[Activity]: Condense the paragraph that begins "Even now, equipped with a diagnosis" from the essay on ableism in the mental health system below, keeping its main facts.

[Selected excerpt]:
Ableism in the mental health system


Photo Courtesy of Dimitar Belchev

I have been in the mental health system since I was nine years old. I had a mother who was a social worker and I experienced childhood trauma, so off to therapy I went. I do not remember much about those first sessions except the droll room and the unspoken oddities of my thinking patterns. I had yet to receive my autism diagnosis, and was still in the early phases of understanding my physical ailments, so I resigned myself as someone who did not care for jeans, sports and small talk. 

The mental health system is a multi faceted entity with varying types or levels of care ranging from therapy to the often dreaded psych ward. Due to systematic misunderstandings of autism and other mental illnesses, these levels are ill equipped to deal with people who will never fit the norm. Being someone with both mental and physical illness made me vulnerable to a condemning system. As I fell deeper through the levels of the system, I was eventually told that my physical ailments were the result of my self-destructive behaviors. Then I would be told that my self destructive behaviors were my physical problems; that I was faking them. Believing that fixing my mind would fix my body, my cure was to do the things my body told me I could not. This meant everything from getting up when I could not, eating more when I was full and  staying in rooms that were too loud and overwhelming.  But I knew I had no other choice so I did my best to comply. This sent me into such severe pain and sensory overload that I could not move and even then I thought I was not trying hard enough. My parents were a mix of unknowing and scared,  making them bystanders in this period of my life. To fill this void I became more self-destructive.

Later I would grow into my identity as an autistic and chronically ill person and would come to identify my experience as medical gaslighting. People often hear the words “history of mental illness” and only hear “psychological problems” instead. Among women, it can lead some to be afraid to seek help for heart attacks for fear of it being called psychosomatic. This ties back to a broken system with little room for  people seeking help to find it. Most mental health programs either refuse or do not have the ability to help those with autism

Even now, equipped with a diagnosis, I still struggle to be listened to in the mental health system. My most recent treatment center,  while leagues better than my prior institutions, still fell short on supplying promised accommodations to so many of us. I watched as a girl with severe nut allergies came into an environment rife with nuts, the opposite of what was promised to her family when arriving at the center. While  the reason for her stay was not directly pertaining to nuts or food in general, she still was not given what she needed because of the institutional rules in place. The result was her going on a three day hunger strike until accommodations were made for her. This black and white example is symbolistic of the neglect going on for many in the mental health system. For me, the result of this neglect has been more ingrained behaviors and trauma. I still have to remind myself daily that I am not faking my physical pain. I still have to fight through it to survive but that does not mean I do not acknowledge it  .

The staff at my most recent place were receptive to our concerns regarding a range of issues from not enough time to sleep to the lack of ability to meet clients individual needs, flushing out an underlying systemic issue. The words of affirmation were plentiful, but affirmative action was sparse due to often archaic rules and approach in place.  Nevertheless, the underlying issues in the mental health system continue to persist. This often primitive system that was built on years of hysteria diagnosis, misunderstandings and conservatorships has still yet to change in many manners continuing to only apply to a singular narrative.

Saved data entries
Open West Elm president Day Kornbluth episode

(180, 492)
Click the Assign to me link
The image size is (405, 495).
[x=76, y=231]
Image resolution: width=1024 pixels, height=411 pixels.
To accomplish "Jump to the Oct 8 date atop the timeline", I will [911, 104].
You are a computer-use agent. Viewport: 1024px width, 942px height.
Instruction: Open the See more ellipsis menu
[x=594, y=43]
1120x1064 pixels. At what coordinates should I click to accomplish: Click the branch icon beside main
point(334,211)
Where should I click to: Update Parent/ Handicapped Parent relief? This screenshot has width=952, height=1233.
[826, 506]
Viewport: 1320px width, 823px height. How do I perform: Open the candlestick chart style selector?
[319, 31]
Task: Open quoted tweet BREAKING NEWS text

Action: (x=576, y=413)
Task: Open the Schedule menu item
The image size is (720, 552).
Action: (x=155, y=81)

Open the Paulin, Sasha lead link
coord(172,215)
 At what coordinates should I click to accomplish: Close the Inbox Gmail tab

[Exercise response]: Even with a diagnosis, I still struggle to be heard in the mental health system. My latest treatment center, though far better than earlier ones, failed to provide many promised accommodations. A girl with severe nut allergies arrived to an environment full of nuts, contrary to what her family had been promised. Because of institutional rules she did not get what she needed, and she went on a three-day hunger strike until accommodations were made. This case symbolizes the neglect many face in the system. For me, that neglect has meant more ingrained behaviors and trauma. I remind myself daily that I am not faking my physical pain, and though I fight through it to survive, I still acknowledge it.